一次吴猷的母亲刘凤仙,在街上看见了人见人爱十分漂亮的柳梅,真是喜不自禁。在街上跟着柳梅追踪了大半条街,一直追到柳梅家的门前,才知道柳梅是柳济源的女儿。第二天,刘凤仙就迫不及待,亲自上门为儿子提亲。从内心讲,柳梅是根本瞧不起吴猷的,因为她见过吴猷几次面,不管是论长相人品,还是论才干,他都是极其平庸噗普通。他鼓墩墩的身材,圆菠菠的脑袋,拥眉挤脸的五官,尤其是那双阴鸷的眼睛,看上去给人一种猥琐奸诈的感觉。他虽然也是个大专生,但那是用十万块钱买来的指标,毕业于省工业专科学校。他凭借父亲炙手可热的权势,毕业后分配到县工业局工作。由于有着显赫的家庭背景,他二十六七岁,就已经当上了县工业局的副局长了,那时是县里唯一一位最年轻的副局长。前两年,他又平步青云当上了局长,成为县里三十五岁以下,最年轻的局长和县级后备干部。
刘凤仙的提亲,虽遭到柳梅的拒绝,但反而更进一步坚定了她决意要娶柳梅做媳妇的决心。她说在西陵,她吴家只有想不到的,没有做不到的。她以安排柳梅母亲的工作为交易条件,软磨硬使,最终促成了这桩婚事。因为我们知道,在当代现实社会里,权力的威力是无比巨大的,尤其是市场经济等价交换的价值规律为主导的社会,它几乎是无所不在,无所不能。
每当柳梅一想到这些,就又无不责怪和埋怨起母亲来。因为母亲为了那份工作,被吴家的所谓恩惠给迷糊了头脑,才把她许配给了这样的人家。虽然毁了她的美好青春和前程,但她又反过来想,谁叫咱家里穷呢,父母也是迫于全家的生计和出路,不得已而为之。
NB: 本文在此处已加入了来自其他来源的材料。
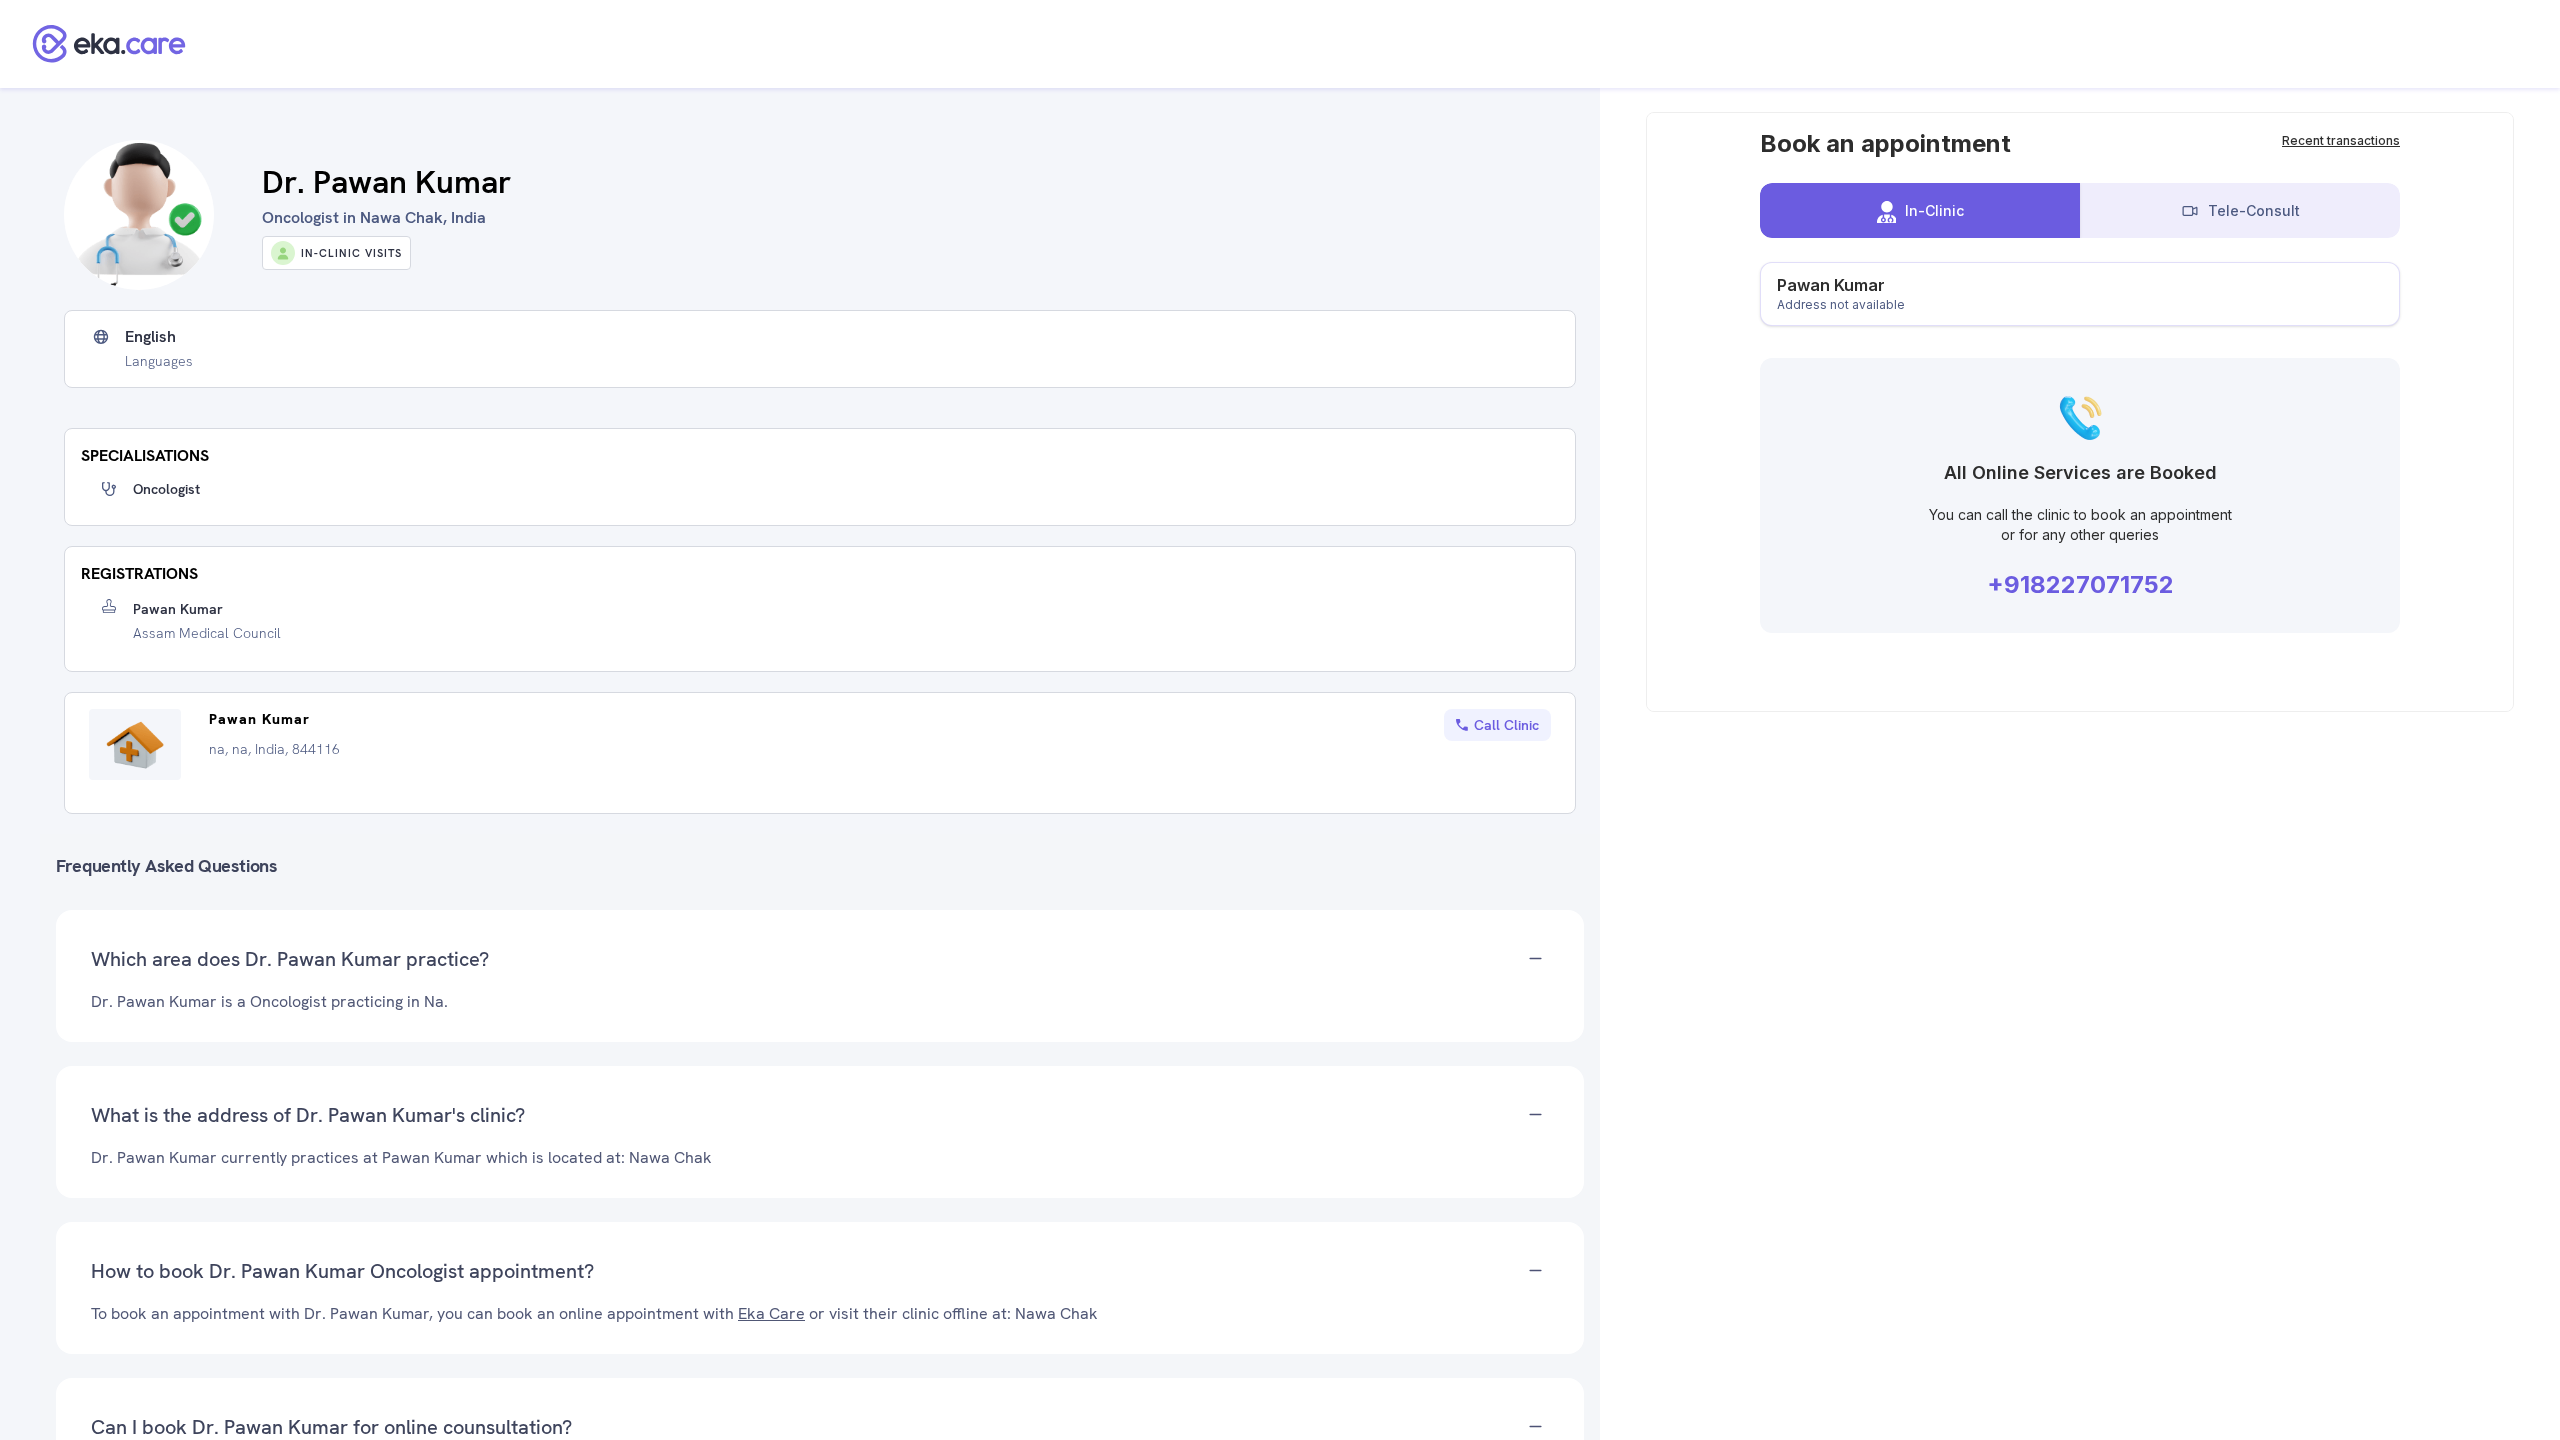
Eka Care (771, 1313)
这时她又不得不原谅了他们。
往事一幕幕在柳梅的脑海里翻卷,她躺在床上翻来覆去,咋也睡不着,即使极力去镇定自己的情绪,可愈是那样,愈得其反,于海那俊美面容和清秀的大眼睛,就如同黑暗里的两盏明灯,老在她眼前晃动,咋挥也不挥不去;尤其担心为人耿直忠厚的于海,会遭人暗算与陷害。于是她决心想把今天家里发生的事情,及时告诉给于海,使他能在复杂的社会中提高警惕,有所防备,免得遭人毒手。听吴猷说今天下午,县里开乡镇和县直机关党政一把手负责人会议,她估计于海可能还在城里。
柳梅立马爬起来,揿亮床头壁灯,墙上的电子挂钟的时针,已经指向凌晨一点。柳梅拿起电话又犹豫起来,这深更半夜打电话合适吗?但若是今晚不告诉他,明天一早于海若又到乡里去了,那又不知要等到什么时候,才能和他见面告诉他这件事情。她很久没有和于海见面了,心里很是挂念并想急切见到他,于是激动得手有点儿打着颤,拨通了于海的手机号码,嘀嘀响了几声后,那边传来了于海的声音:“谁呀?”
“你受惊了吧,还没睡吧?”柳梅温柔地问。
于海一听是柳梅的声音,心里一下子紧张起来,不是有急事,哪半夜三更打吗电话呢,于是便焦急地问:“柳梅,你有急事吗?是不是两人又憋气或吵架啦?”于海为吗单单这样问她呢?这是有一定的原故,那是因为在柳梅刚结婚的第二天,还没满三朝,两口子就吵了架。那时柳梅和于海同在县实验中学教书,于海任学校教导主任。虽然他任教导主任,但还坚持在教学第一线,上高三一个毕业班语文。那天晚上,他一个人正在办公室里批改学生的作文,突然柳梅闯了进来。于海拉了张凳子,让她在旁边坐下。他一边改作业,一边问她婚假还不满咋晚上就来学校。话音刚落,柳梅哇地一声哭了起来。于海这才注意到柳梅清秀的脸上,挂着一脸的委屈和痛苦,便问柳梅。柳梅眼泪济济地把吴猷一家怎样仗着权势,在婚礼上趾高气昂,盛气凌人地侮谩柳梅亲人的经过说了出来。于海才知道他们两口子吵了嘴,于是耐心地劝慰开导她。他们两人说了很久很久。直到深夜,柳梅才恋恋不舍地感激离开了。从此以后,柳梅两口子一吵架,就找于海倾吐心中的烦闷和不快。于海总是以大哥的身份,劝说和开导她,而柳梅则总是把于海当作良师益友和兄长,向他尽情倾诉自己的委屈和遭遇;即使于海后来调离了学校,她都是如此。所以于海一接到柳梅的电话,就以为他们俩又憋气吵架了。
柳梅笑着说:“我没有什么急事,也没有憋气吵架。你就希望我们两憋气吵架呀?”
于海听了柳梅的话,才放下心,忙解释道:“哪能呢,你误会了!我是担心吴局长又欺负了你。啊,对不起!”